- **Tasks to complete**:
A. Answer these questions using the article on the Audi R8 V10 Plus:
(i) How many consecutive times did Ford win the 24 Hours of Le Mans?
(ii) Which Formula One driver helped develop the chassis and suspension of the Honda NSX?
(iii) What features set the V10 Plus apart from the regular V10 model?
B. Write out the passage of the Audi R8 V10 Plus article from "Let’s fast-forward to" up to and including "spoiler and mirrors.", word for word.
C. Pick up the article on the Audi R8 V10 Plus and supercar history from the point where it stops, and keep writing.

- **Document text**:

*-*-*

WRITER: Nicolas Shammas
Continuing in a rarefied lineage of cars that offer blistering speeds and astonishing usability, the new Audi R8 V10 Plus is one of those rare supercars that the right-side of your brain will want you to get, while your left-side actually rationalises the purchase.
Historically speaking, supercars used to be stunning, fast, flamboyant, rare, more than a little temperamental and usually Italian. They were engineered to be driven by ‘real men’ and no one questioned their notoriously high running costs. But then, in the 1960s, Henry Ford, still smarting after having thought he had agreed on terms to acquire Ferrari, only for Enzo Ferrari to have a change of heart at the eleventh hour, decided the best way to get revenge would be to hit the Italian marque where it hurt the most – on the race track. And Ford succeeded too, winning the prestigious 24 Hours of Le Mans endurance race four consecutive times. In road-going terms, that record breaking Ford GT40 was incredibly niche – only around a hundred or so examples were ever made – yet its importance to the development of the everyday supercar cannot be underestimated. That was the car that proved the Italians could be beaten at their own game.
Let’s fast-forward to the early 1990s when Honda, reigning supreme in the Formula One championships (once again to the infuriation of Ferrari) decided to take their racing know-how and transfer it into a supercar. (They even got the legendary F1 driver Ayrton Senna to lend a hand in its chassis and suspension development.) The final product, named the NSX, was beyond extraordinary; not only was it lightning quick around a track, you could drive it all day, everyday and never have to worry about reliability issues or high maintenance costs. Effectively, the Honda NSX had taken up the baton from Ford and run to pastures new, proving for the first time that an everyday supercar wasn’t actually an oxymoron.
The easiest way to tell a V10 Plus from the regular V10 model is to look for the carbon-fibre spoiler and mirrors.

*-*-*

- **Material provided**:
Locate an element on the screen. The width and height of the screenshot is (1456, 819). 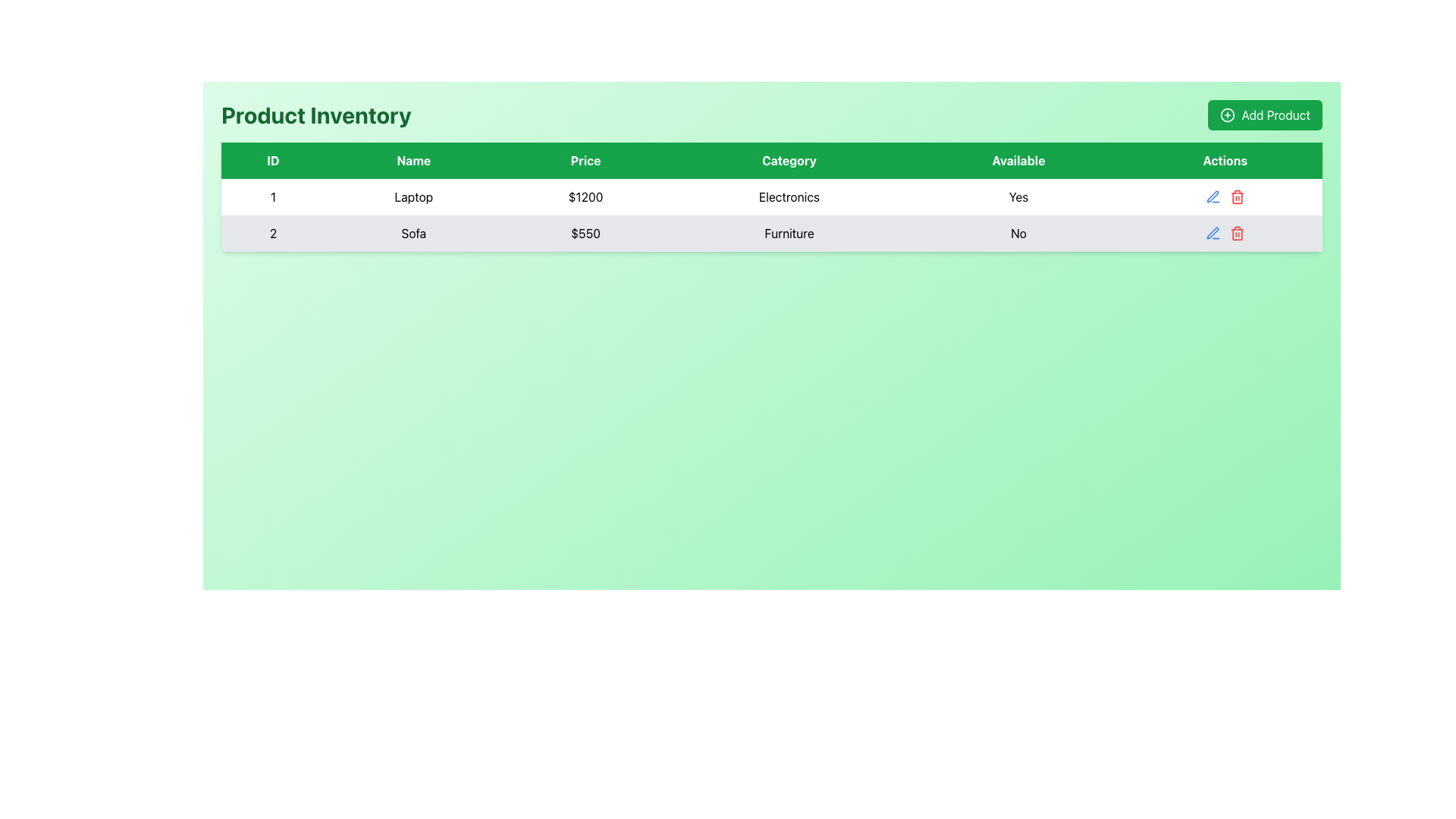
the edit action icon located in the 'Actions' column of the second row in the table is located at coordinates (1211, 234).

*-*-*

- **Results in order**:
A.
(i) Four times.
(ii) Ayrton Senna.
(iii) Its carbon-fiber spoiler and mirrors.

B.
Let’s fast-forward to the early 1990s when Honda, reigning supreme in the Formula One championships (once again to the infuriation of Ferrari) decided to take their racing know-how and transfer it into a supercar. (They even got the legendary F1 driver Ayrton Senna to lend a hand in its chassis and suspension development.) The final product, named the NSX, was beyond extraordinary; not only was it lightning quick around a track, you could drive it all day, everyday and never have to worry about reliability issues or high maintenance costs. Effectively, the Honda NSX had taken up the baton from Ford and run to pastures new, proving for the first time that an everyday supercar wasn’t actually an oxymoron.
The easiest way to tell a V10 Plus from the regular V10 model is to look for the carbon-fibre spoiler and mirrors.

C.
Nowadays, there’s a new everyday supercar on the block and it is, of course, the Audi R8. When it first came out in 2006, it was a revelation because Audi had never actually made a supercar before, let alone a world-class mid-engined one. With four-wheel drive, an aluminium structure, a naturally aspirated 4.2-litre V8 engine (along with a larger V10, added later), cool new LED lighting tech, phenomenal fit and finish and a big helping hand from sister-brand Lamborghini, the R8 proved to be every bit the descendent of the GT40 and NSX.
Now, a decade later, with a brimming endurance-race winning trophy cabinet and almost 30,000 examples sold, the second-gen R8 has finally arrived. Ingolstadt, rightly or wrongly, dealt with the ‘pressures of the follow-up album’ by aligning the development of their new R8 with that of Lamborghini’s Huracán. As a result, the V8 has gone, as has the underappreciated manual transmission. Instead, the new model gets a seven-speed dual-clutch automatic with a manual-shifting mode as standard, along with either a 532bhp or a 601bhp ‘Plus’ version of the same naturally aspirated 5.2-liter V10 that you’ll find in the back of a Huracán. In layman’s terms, the Lambo and the R8 are non-identical twins: they share the same engine, transmission, partially carbon-fibre floor and bulkhead, chassis hard points, steering system and electronic architecture. Yet where the Lamborghini is all about bombastic styling (and mischief, thanks to a rear-wheel drive version), the new R8 takes the safe route with Quattro drive and evolutionary styling.
Visually, the new R8 has lost its curves and replaced them with edges. This new cut look makes it seem as though it has been slaving hard in the gym. It has also got itself a new nose, with front grill that’s surgically shaped like a trapezoid. And its hips have changed too, with a shoulder line now bisecting its once dramatic side blades. Yes, it is all a little sharper but it’s too safe for my liking. I mean, from afar you’d think this new model is merely a face-lifted version of the old, you’d never actually know it’s a totally new second-gen model. The good news, though, is that the rest of the car is pretty damned good.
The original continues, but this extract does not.